Public Services

Shower to Empower offers relief and respite to those suffering homelessness

“We sadly live in a state where a shower or bathroom access is a basic needs barrier that over 1000 Rhode Islanders faced in over four years. Shower to Empower must exist in order to meet that basic need. And on an oppressively hot day like today, and days that we’ve seen all week, know that Shower to Empower is saving lives. It doesn’t look like the way lives traditionally get saved, but we know that by offering respite, relief and resources, from both the elements and from homelessness, we have an obligation to act and we provide that with dignity and with our care for folks.”
Photo for Shower to Empower offers relief and respite to those suffering homelessness

Published on July 25, 2022
By Steve Ahlquist

In April of 2018, House of Hope CDC in partnership with Team Williams, Providence Mayor Jorge Elorza, and the City of Providence, launched the state’s first mobile navigation unit. Shower to Empower, a first of its kind in all of New England, provides not only showers, but case management services, medical navigation services, haircuts, and other essential items to those experiencing homelessness in Rhode Island. On Friday, House of Hope marked, without celebration, the 5000th shower offered through this program.

“While the milestone of 5,000 showers and more than 1,000 individuals served is significant, it does not negate the immediate crisis those experiencing homelessness in Rhode Island are faced with right now”, House of Hope CDC Executive Director Laura Jaworski said. “We want to take this opportunity to call attention to the fact that there is an even bigger unsheltered crisis in Rhode Island than when Shower to Empower first launched in 2018.”

On any given night in Rhode Island, there are over 1,500 Rhode Islanders experiencing homelessness. As of June 2022, there were 288 individuals listed as living in places not meant for human habitation and 1,001 individuals are currently on a waiting list for emergency shelter beds.

§ THINGS TO DO:
[1] In the article on Shower to Empower, copy everything from "Photo for Shower" down to "through this program.", changing "mobile navigation unit" to "mobile outreach unit".
[2] Answer these questions from the article on Shower to Empower:
(a) In what month and year was Shower to Empower launched?
(b) Who is the Executive Director of House of Hope CDC?
(c) As of June 2022, how many individuals were on a waiting list for emergency shelter beds?
The records play no part in this work.

§ MATERIAL SUPPLIED:
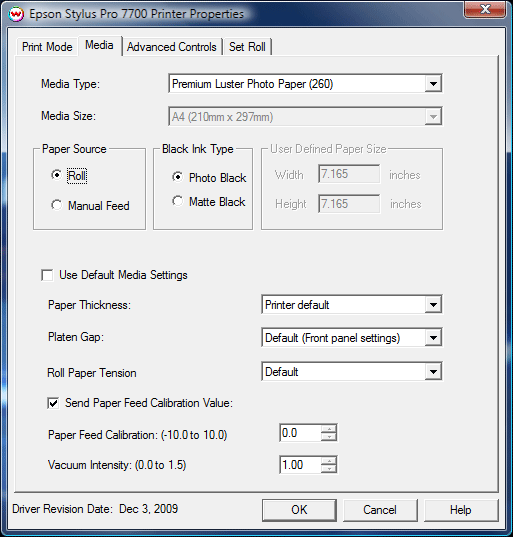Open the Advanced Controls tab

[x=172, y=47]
--
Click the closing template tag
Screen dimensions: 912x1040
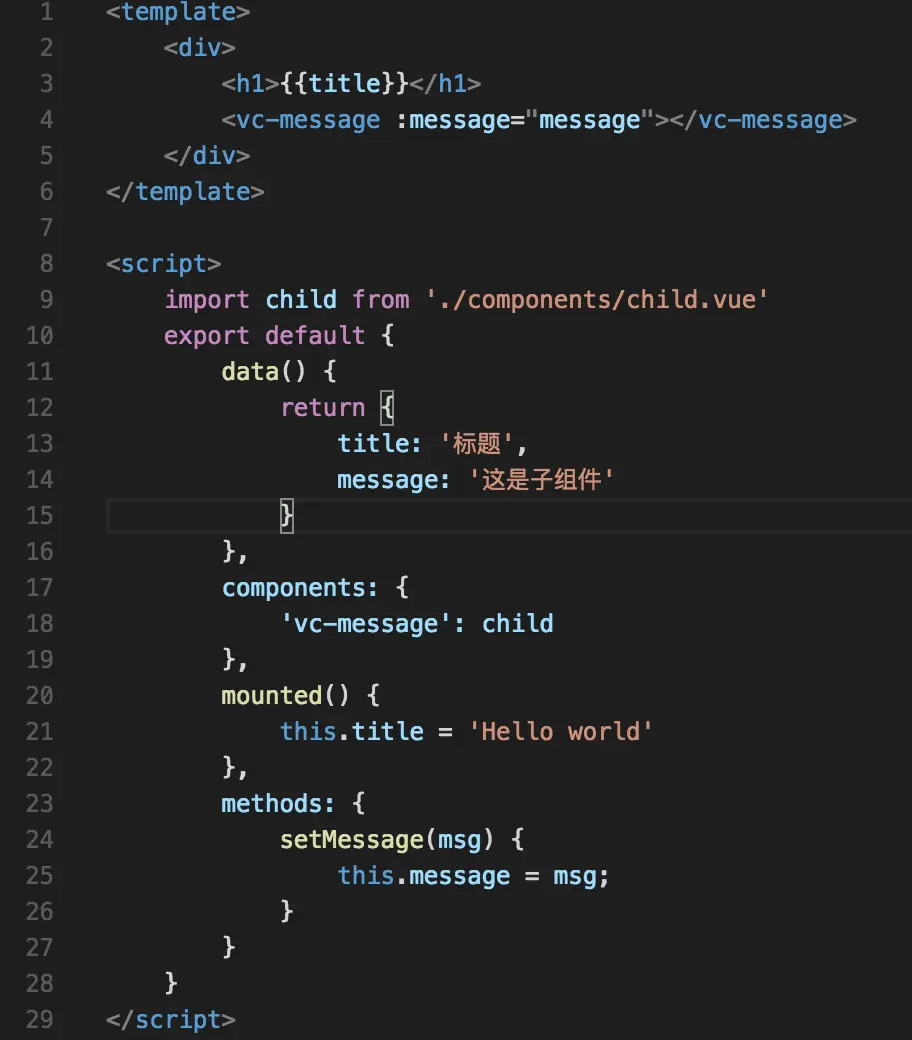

§ ANSWER LIST:
[1]
Photo for Shower to Empower offers relief and respite to those suffering homelessness

Published on July 25, 2022
By Steve Ahlquist

In April of 2018, House of Hope CDC in partnership with Team Williams, Providence Mayor Jorge Elorza, and the City of Providence, launched the state’s first mobile outreach unit. Shower to Empower, a first of its kind in all of New England, provides not only showers, but case management services, medical navigation services, haircuts, and other essential items to those experiencing homelessness in Rhode Island. On Friday, House of Hope marked, without celebration, the 5000th shower offered through this program.

[2]
(a) April 2018
(b) Laura Jaworski
(c) 1,001